Begin SUPPLIED DATA

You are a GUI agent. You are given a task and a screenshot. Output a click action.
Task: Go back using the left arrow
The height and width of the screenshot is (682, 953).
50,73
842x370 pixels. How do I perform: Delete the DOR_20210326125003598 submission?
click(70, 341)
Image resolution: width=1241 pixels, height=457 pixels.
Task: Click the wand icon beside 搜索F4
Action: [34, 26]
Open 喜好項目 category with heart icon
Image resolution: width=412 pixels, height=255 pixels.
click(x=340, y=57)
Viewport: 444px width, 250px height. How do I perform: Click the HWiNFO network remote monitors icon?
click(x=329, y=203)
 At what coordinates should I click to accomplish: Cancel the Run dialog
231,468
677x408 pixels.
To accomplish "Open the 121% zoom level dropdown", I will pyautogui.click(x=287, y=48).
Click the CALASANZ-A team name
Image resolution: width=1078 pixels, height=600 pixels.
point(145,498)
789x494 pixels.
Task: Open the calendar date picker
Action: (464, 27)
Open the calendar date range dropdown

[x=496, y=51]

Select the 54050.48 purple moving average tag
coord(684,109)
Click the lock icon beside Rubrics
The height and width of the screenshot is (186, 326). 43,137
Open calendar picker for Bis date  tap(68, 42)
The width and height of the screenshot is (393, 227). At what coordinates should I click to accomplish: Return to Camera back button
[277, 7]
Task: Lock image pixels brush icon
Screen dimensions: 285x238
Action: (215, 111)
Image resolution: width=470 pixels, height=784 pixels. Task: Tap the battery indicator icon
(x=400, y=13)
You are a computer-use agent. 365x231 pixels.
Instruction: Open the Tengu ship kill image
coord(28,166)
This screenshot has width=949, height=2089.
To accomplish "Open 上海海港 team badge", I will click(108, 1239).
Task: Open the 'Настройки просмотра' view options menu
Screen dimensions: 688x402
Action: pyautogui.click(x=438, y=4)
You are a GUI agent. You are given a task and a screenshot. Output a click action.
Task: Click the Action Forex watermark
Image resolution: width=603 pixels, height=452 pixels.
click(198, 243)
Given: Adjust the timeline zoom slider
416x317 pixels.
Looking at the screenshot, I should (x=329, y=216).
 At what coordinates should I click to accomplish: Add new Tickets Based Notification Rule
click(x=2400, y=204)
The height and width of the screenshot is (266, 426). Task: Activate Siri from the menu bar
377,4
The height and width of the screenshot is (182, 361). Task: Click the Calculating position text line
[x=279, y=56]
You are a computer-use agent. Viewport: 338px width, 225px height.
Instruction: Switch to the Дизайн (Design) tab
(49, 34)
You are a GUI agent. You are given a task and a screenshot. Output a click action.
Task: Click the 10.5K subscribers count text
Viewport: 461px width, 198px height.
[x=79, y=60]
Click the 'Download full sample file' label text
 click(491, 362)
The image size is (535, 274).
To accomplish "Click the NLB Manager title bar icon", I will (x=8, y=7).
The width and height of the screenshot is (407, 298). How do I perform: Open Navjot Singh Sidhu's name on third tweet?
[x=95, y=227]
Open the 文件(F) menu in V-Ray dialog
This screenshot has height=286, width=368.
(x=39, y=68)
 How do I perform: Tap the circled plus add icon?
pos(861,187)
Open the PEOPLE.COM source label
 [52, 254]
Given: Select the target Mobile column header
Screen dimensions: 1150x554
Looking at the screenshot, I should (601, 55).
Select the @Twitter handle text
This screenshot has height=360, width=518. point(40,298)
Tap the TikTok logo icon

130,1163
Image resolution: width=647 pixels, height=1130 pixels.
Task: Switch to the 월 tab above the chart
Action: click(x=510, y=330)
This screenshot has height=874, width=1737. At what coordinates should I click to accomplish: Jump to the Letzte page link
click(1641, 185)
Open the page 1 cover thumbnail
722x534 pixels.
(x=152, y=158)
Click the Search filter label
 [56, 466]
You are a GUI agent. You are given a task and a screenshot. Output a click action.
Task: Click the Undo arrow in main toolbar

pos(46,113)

End SUPPLIED DATA

Identify each line in the items above that contains the string "dropdown", treating uppercase and lowercase letters as distinct, and copy every such line.

To accomplish "Open the 121% zoom level dropdown", I will pyautogui.click(x=287, y=48).
Open the calendar date range dropdown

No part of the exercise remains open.